Sell in May and go Away

“Sell in May and go away” tradotto vendi a maggio e scappa. Il motto suggerisce agli investitori di cedere tutto il portafoglio in azioni a maggio e di ricomprare solo dopo l’estate.

Ammesso che qualcuno avesse ancora dei dubbi sul fatto che i mercati fossero pilotati, ecco arrivare, giusto il giorno della decisione sui tassi e della pubblicazione degli “stress test”, l’attesa correzione! Con i mercati abbondantemente in territorio positivo, in coincidenza con i massimi di inizio gennaio e quasi a contatto con l’importantissima media mobile a 200 giorni, ecco che poco dopo metà seduta arriva il repentino cambiamento di rotta!!

Sell in May and go away, funzionerà dunque anche quest’anno? E soprattutto storicamente investendo in questo modo si sarebbero ottenuti risultati migliori?

Non essendo veggenti e non essendo il nostro mestiere quello di fare previsioni  (che tra l’altro spesso si rivelano fallaci), non possiamo sapere in anticipo come si chiuderà il 2009; di certo possiamo dire che storicamente il periodo maggio ottobre si è rivelato come il più volatile per i mercati azionari.

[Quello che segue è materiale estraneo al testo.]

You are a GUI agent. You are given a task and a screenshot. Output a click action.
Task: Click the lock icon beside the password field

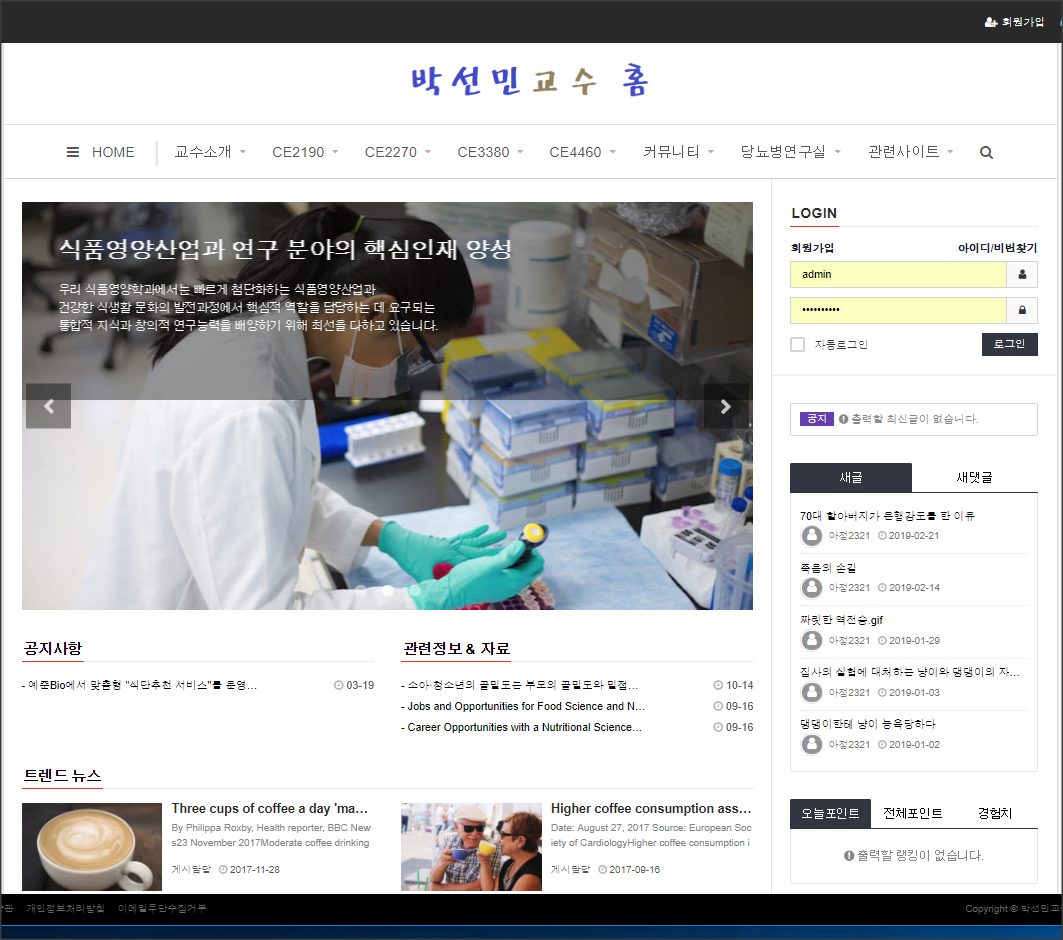tap(1022, 310)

Dal 1950, il Dow Jones Industrial Average ha avuto un ritorno medio di solo lo 0,3% durante il periodo di maggio-ottobre, contro un guadagno medio del 7,5% durante il periodo novembre-aprile.

Le ragioni esatte di questo diverso andamento stagionale non sono note; di certo si può dire che i volumi di negoziazione sono più bassi nei mesi di vacanza estiva, mentre i maggiori flussi di investimento durante i mesi invernali sono certamente un fattore che contribuisce al miglior andamento dei mercati tra Novembre ed Aprile.

Ovviamente come tutti i dati statistici, anche il motto Sell in May and go away può essere qualche volta smentito. Un fattore che incide è certamente l’andamento dei listini azionari nei mesi precedenti al mese di maggio. Per quanto riguarda la fase attuale veniamo da cali degli indici piuttosto importanti e solo recentemente i mercati hanno rialzato la testa.